= Dvoretzky's theorem =

In mathematics, Dvoretzky's theorem is an important structural theorem about normed vector spaces proved by Aryeh Dvoretzky in the early 1960s, answering a question of Alexander Grothendieck. In essence, it says that every sufficiently high-dimensional normed vector space will have low-dimensional subspaces that are approximately Euclidean. Equivalently, every high-dimensional bounded symmetric convex set has low-dimensional sections that are approximately ellipsoids.

A new proof found by Vitali Milman in the 1970s was one of the starting points for the development of asymptotic geometric analysis (also called asymptotic functional analysis or the local theory of Banach spaces).

==Original formulations==
For every natural number k ∈ N and every ε > 0 there exists a natural number N(k, ε) ∈ N such that if (X, ‖·‖) is any normed space of dimension N(k, ε), there exists a subspace E ⊂ X of dimension k and a positive definite quadratic form Q on E such that the corresponding Euclidean norm

$| \cdot | = \sqrt{Q(\cdot)}$

on E satisfies:

$|x| \leq \|x\| \leq (1+\varepsilon)|x| \quad \text{for every} \ x \in E.$
In terms of the multiplicative Banach-Mazur distance d the theorem's conclusion can be formulated as:

$d(E,\ \ell_k^2)\leq 1+\varepsilon$

where $\ell_k^2$ denotes the standard k-dimensional Euclidean space.

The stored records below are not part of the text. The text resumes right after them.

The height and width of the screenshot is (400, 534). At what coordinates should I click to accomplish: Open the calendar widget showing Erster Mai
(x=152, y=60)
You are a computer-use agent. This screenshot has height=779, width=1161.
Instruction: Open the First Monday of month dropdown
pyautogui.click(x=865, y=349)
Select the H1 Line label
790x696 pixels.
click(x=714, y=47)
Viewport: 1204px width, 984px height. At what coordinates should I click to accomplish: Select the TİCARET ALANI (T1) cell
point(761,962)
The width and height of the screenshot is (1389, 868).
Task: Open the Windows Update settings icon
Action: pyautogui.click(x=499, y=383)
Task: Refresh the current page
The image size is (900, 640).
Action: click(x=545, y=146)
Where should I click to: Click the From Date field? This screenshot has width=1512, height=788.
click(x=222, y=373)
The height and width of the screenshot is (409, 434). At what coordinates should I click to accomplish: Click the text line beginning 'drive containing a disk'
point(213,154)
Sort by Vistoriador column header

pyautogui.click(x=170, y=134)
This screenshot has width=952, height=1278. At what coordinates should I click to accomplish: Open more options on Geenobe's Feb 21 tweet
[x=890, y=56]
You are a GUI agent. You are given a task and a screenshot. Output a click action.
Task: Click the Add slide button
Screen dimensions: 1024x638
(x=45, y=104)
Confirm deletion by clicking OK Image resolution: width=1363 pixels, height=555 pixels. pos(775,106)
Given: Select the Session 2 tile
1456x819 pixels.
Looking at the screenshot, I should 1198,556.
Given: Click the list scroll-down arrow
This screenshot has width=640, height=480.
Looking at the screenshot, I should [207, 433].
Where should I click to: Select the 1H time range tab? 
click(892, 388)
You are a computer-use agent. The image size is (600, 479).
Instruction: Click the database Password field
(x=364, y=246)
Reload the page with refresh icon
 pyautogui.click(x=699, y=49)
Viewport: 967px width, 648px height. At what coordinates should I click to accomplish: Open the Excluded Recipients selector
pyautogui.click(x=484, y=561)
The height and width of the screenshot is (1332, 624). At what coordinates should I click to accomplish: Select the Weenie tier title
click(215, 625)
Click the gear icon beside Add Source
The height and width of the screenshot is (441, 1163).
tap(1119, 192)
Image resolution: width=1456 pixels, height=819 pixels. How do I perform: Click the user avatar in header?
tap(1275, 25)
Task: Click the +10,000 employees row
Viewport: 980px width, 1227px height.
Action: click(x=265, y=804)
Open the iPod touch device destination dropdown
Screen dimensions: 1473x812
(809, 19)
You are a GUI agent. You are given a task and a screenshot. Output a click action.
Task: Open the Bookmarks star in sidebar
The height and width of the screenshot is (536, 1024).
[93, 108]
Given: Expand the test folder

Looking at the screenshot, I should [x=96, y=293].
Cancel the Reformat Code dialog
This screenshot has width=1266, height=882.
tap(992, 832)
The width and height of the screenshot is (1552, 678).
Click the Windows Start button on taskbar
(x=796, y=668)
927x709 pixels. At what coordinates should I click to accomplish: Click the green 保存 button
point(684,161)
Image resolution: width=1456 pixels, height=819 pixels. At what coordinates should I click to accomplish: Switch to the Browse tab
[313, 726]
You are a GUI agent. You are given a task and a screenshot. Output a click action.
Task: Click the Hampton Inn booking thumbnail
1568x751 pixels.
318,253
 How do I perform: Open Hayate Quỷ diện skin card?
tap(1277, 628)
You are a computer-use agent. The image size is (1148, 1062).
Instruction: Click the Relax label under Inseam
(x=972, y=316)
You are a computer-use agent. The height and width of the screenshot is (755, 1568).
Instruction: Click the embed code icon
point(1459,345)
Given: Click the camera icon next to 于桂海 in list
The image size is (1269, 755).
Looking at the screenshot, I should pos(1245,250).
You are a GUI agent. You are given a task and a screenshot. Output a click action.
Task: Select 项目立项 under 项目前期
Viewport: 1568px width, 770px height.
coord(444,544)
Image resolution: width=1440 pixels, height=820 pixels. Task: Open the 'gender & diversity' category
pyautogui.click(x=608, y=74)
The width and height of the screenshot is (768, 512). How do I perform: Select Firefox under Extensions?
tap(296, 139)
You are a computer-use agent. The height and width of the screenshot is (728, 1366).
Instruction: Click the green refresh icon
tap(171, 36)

Since the unit ball of every normed vector space is a bounded, symmetric, convex set and the unit ball of every Euclidean space is an ellipsoid, the theorem may also be formulated as a statement about ellipsoid sections of convex sets.

As a consequence, we have the following statement. For any $\epsilon > 0$, we call a $\epsilon$-sphere a convex body $K$ such that there exists a ball $B$, such that $B \subset K \subset (1 + \epsilon) B$. Then, for any integer $n$ and any $\epsilon \in (0, 1)$, for all large enough $N$, and any $N$-dimensional centrally symmetric body, there exists an $n$-dimensional subspace $V \subset \R^N$, such that $K \cap V$ is an $\epsilon$-sphere.

==Further developments==

In 1971, Vitali Milman gave a new proof of Dvoretzky's theorem, making use of the concentration of measure on the sphere to show that a random k-dimensional subspace satisfies the above inequality with probability very close to 1. The proof gives the sharp dependence on k:

$N(k,\varepsilon)\leq\exp(C(\varepsilon)k)$

where the constant C(ε) only depends on ε.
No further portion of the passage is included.